The Baton Is Passed

     Michael White of the London Telegraph noted a momentous occasion this week as one of the scions of classical music finally stepped down after fifty years and turned his magnificent creation formally over to a new generation.  Though ensemble and chamber orchestra certainly pre-dated him, Sir Neville Marriner has become inexorably linked with the musical format through his creation and development of the Academy of St. Martin in the Fields.  The ensemble first performed in 1959, associating itself with the magnificent church built in 1726 on Trafalgar Square in London.  The structure of the group initially of the group was in the classic form of a chamber orchestra as a leaderless ensemble, with Sir Neville as its lead violinist.  Sir Neville’s mission was a specific one; to bring connection to the musical public of the works of so many composers that had found themselves swallowed in time by the classical and romantic behemoths of the 19th and twenthcentury in classical performance.  The provision of larger and larger orchestras to achieve the sonic sound requirements of symphony had biased the listener against the timbre and intimate context of ensemble playing, and had as a result, committed to the “dustbin” of history many tremendous works of music by composers who had been giants in their own time.  It is the unique achievement of Sir Neville and the St Martin in the Fields ensemble that the rebirth of great composers such as Telemann, Albinoni, Vivaldi, Boccherini, and Purcell, as well as the greater appreciation of the known giants George Frediric Handel and Johann Sebastian Bach, are synonymous with St Martin’s recorded performances.

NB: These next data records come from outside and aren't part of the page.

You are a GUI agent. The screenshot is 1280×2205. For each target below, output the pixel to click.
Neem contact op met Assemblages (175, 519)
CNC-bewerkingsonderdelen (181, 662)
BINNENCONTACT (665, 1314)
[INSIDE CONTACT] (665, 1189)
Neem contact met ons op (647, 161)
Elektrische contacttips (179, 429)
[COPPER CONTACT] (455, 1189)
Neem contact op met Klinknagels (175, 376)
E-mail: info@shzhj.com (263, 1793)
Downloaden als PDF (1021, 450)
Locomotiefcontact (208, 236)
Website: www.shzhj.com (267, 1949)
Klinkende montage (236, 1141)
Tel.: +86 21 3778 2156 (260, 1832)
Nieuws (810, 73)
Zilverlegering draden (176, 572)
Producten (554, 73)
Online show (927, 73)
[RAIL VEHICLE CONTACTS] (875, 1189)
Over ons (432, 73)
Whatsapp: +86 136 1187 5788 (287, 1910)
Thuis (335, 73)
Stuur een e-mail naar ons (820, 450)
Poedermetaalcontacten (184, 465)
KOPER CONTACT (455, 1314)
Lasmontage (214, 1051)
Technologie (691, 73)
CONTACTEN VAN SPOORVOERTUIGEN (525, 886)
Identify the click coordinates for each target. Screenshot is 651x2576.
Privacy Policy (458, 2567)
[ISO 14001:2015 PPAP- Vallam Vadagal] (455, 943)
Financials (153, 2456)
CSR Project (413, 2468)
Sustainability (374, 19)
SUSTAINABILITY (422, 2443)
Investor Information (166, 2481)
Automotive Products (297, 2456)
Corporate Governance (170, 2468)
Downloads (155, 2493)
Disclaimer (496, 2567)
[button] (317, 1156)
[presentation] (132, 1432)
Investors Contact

     Baroque and classical musical style loosely fit the diverse musical creations of European composers from 1600 to 1800 and reflect the ornate architectural style and the dominant position of both religious life and monarchical administration dominating Europe at that time.  The music was performed most commonly in the venues of the church service or for the benefit of the royal court; public performances were not focus of the composers, whose livelihood was derived almost purely from benefactors, not ticket sales.  The period instruments, and the venues were intimate, the musical creation mathematical, precise, and introspective.  Yet, as Marriner helped the world rediscover, some off the most beautiful melodies and sonic poems were present in these compositions.  Sir Neville did not attempt to recreate the precise sound of the time on period instruments, but rather to uncover the beautiful encased musical expressions using modern instruments and performers in a fashion the modern audience could relate to and understand.   The return to rotation of such lyrical and elevating compositions as Albinoni’s Adagio in G Minor, Handel’s Water Music, Vivaldi’s Four Seasons, and Bach’s Brandenberg Concertos were made approachable by St Martin’s revitalized treatments, and became permanently linked to their performances. Having changed the public’s capacity for smaller ensemble and string orchestra play, Marriner expanded St Martin’s personality to many new territories over the years, additionally branding such diverse composers such as Mozart, Beethoven, Tchaikovsky, and Bartok, the modern English composers such as Vaughn Williams and Britten, and format additions with wind instruments and soloists, to the St. Martin style.  St. Martin’s became the sought after deliverer of some of  the most recognizable movie scores of the past decades, producing massively popular recordings for Amadeus, English Patient, and Titanic.  Sir Neville and St. Martin’s eventually compiled a massive discography of over 500 recordings, and no musical collection is considered complete without multiple St. Martin interpretations of the entire expanse of musical expression over the last 4oo years.

     In 197o, Sir Neville Marriner left the player’s chair and assumed the conducting role of  St Martin in the Fields, creating the most identifiable music musical ensemble sound in modern recording over the past 40 years.  At age 87, he has determined the health of this prestigious group needs a new leader not an old icon, and has turned the baton over to Joshua Bell, the American musical prodigy now solo artist from Indiana, who has the challenge of maintaining this ensemble’s reputation as the leading chamber orchestra in the world.  It is no small task for Bell, given his roots in orchestral solo performance, to maintain the traditions and sound that have made Sir Neville’s little group one of the most recognizable classical music performers on  today’s musical stage.  The latest trend in chamber performance is a return to period instruments and original scores that St Martin’s evolved away from so many years ago.  It will be Bell’s obligation to remind the world why Marriner moved away from those devices on creating the modern chamber sound.  Its no longer about appealing to church leaders and amusing royalty, its about celebrating the magnificence of the music to the shared pleasure of us all.